O número de quilombolas assassinados no país quase dobrou, na média anual, no período entre 2018 e 2022, quando comparado com os anos entre 2008 e 2017.
Os dados foram divulgados nesta sexta-feira (17), na segunda edição da pesquisa Racismo e Violência contra Quilombos no Brasil, desenvolvida pela Coordenação Nacional de Articulação das Comunidades Negras Rurais Quilombolas (Conaq) e pela organização Terra de Direitos.
O mapeamento, que está disponível neste link, apontou 32 assassinatos de integrantes de comunidades quilombolas no país entre 2018 e 2022, o que representa uma média de 6,4 casos por ano. Nos dez anos anteriores (2008 a 2017) foram registradas 38 mortes, uma média de 3,8.
Neste último período, os 32 registros se espalham por 11 estados brasileiros, em todas as regiões do país. Cerca de 70% dos casos aconteceram em territórios não titulados. Entre as principais causas das mortes violentas estão conflitos fundiários e violência de gênero.
O período de aumento dos casos coincide quase totalmente com os anos de permanência de Jair Bolsonaro (PL) na presidência da República. Eleito em 2018, ele governou entre 2019 e 2022, e atuou para estrangular o processo de titulação de terras para quilombolas.
De acordo com Givânia da Silva, integrante da coordenação da Conaq, é possível fazer uma correlação entre a ascensão de Bolsonaro e o aumento da violência contra quilombolas.
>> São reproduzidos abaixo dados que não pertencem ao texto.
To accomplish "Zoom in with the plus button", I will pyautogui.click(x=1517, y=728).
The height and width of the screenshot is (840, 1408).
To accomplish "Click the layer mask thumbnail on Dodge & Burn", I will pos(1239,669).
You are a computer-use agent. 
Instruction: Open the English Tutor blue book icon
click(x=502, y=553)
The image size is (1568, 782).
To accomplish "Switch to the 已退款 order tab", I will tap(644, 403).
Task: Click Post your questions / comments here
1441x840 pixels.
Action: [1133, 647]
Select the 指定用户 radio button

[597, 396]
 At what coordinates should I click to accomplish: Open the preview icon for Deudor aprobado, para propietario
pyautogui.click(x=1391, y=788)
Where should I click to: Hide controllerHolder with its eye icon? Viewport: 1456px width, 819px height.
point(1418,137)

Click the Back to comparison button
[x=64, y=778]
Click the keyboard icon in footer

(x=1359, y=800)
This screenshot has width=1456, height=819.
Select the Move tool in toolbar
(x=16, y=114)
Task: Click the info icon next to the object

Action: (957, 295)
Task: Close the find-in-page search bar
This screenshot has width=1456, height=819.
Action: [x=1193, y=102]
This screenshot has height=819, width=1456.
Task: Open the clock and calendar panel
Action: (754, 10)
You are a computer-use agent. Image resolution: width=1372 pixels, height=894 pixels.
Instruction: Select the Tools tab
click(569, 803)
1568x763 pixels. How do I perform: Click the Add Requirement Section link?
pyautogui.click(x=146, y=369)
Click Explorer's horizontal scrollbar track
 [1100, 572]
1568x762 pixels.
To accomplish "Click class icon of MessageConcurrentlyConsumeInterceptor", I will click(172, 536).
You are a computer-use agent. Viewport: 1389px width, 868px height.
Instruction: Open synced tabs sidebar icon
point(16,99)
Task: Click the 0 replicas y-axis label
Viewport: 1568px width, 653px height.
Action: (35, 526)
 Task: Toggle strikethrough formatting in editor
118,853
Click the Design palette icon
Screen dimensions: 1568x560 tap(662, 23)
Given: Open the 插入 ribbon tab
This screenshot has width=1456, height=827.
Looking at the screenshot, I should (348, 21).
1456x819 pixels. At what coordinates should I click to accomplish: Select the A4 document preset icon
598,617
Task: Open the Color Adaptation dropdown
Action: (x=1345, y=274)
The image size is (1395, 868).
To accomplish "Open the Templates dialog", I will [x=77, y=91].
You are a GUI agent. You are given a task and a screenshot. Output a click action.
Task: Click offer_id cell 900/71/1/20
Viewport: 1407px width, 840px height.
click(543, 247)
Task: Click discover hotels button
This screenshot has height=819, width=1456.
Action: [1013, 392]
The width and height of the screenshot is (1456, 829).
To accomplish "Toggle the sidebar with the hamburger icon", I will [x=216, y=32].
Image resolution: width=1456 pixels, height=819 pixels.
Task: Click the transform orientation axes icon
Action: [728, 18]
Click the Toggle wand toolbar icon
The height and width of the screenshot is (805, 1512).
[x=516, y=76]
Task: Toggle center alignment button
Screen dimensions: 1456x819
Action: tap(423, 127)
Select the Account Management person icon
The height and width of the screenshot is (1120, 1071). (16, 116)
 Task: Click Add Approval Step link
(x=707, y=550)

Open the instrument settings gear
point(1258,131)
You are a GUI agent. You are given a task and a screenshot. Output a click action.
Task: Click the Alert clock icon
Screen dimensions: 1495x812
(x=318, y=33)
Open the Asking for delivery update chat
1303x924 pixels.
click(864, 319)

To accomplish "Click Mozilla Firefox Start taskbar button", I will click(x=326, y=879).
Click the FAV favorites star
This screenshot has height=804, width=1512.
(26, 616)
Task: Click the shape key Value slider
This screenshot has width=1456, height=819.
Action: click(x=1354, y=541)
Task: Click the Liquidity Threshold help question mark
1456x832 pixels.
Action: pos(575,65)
“A postura de ódio contra os quilombolas empreendida pelo governo anterior, cumprindo assim a promessa de que não destinaria nem “um centímetro [de terra] demarcado para reserva indígena ou para quilombola”, e o esvaziamento da política de titulação – com orçamento quase nulo – deixaram marcas que ainda perduram”, afirmou.
Para ela, houve também decisões práticas do governo de extrema direita para a piora dos índices. “Além de manifestações pelo ex-presidente que autorizaram a pratica da violência contra comunidades, houve também medidas de estímulo e flexibilização de normas, como a de licenciamento ambiental, para exploração dos territórios tradicionais por grileiros, mineradores, empreendimentos, entre outros.”
Pelo menos 15 vítimas das mortes computadas pelo levantamento entre 2018 e 2022 eram lideranças de suas comunidades. Eram os casos, por exemplo, de Juscelino Fernandes Diniz e Wanderson de Jesus Rodrigues Fernandes, pai e filho, que denunciavam o conflito agrário com grileiros na região do Quilombo Cedro, em Arari (MA). Eles foram mortos em 5 de janeiro de 2020.
Outra liderança assassinada foi Edvaldo Pereira da Rocha, do Quilombo do Jacarezinho, em São João do Soter (MA). Ele denunciava e exigia a expulsão de invasores do território, e foi alvo de oito tiros quando estava em um bar. O crime aconteceu em 29 de abril de 2022.
Também chamou atenção a alta nos casos de feminicídios. Das 32 pessoas cujos assassinatos são listados na pesquisa, nove são mulheres, e todas elas podem ter sido vítimas de seus companheiros ou ex-companheiros (em alguns casos os crimes não têm o julgamento definitivo).
Entre as quilombolas vítimas de feminicídio está Elitânia de Souza da Hora, do Quilombo Tabuleiro da Vitória, em Cachoeira (BA), morta por arma de fogo em 27 de novembro de 2019.
O ex-companheiro José Alexandre Passos Goes é o principal suspeito. Ela tinha uma medida protetiva contra Goes, filho de um juiz do tribunal baiano.
O lançamento da pesquisa acontece no marco de três meses da morte de Maria Bernadete Pacífico, assassinada em 17 de agosto deste ano. Mãe Bernadete, como era conhecida, era coordenadora da Conaq e liderança do Quilombo Pitanga dos Palmares, em Simões Filho (BA).
A morte dela não está computada no relatório, já que aconteceu em 2023 – ano em que houve pelo menos sete assassinatos de quilombolas, segundo dados preliminares.
“O Estado brasileiro precisa tomar medidas imediatas para a proteção das lideranças de todo o Brasil. É dever do Estado garantir que haja uma investigação célere e eficaz e que os responsáveis pelos crimes que têm vitimado as lideranças desses quilombos e de tantos outros sejam devidamente responsabilizados.
Queremos justiça para honrar a memória das nossas lideranças perdidas, mas também para que possamos afirmar que, no Brasil, atos de violência contra quilombolas não serão tolerados”, disse o coordenador executivo da Conaq, Biko Rodrigues.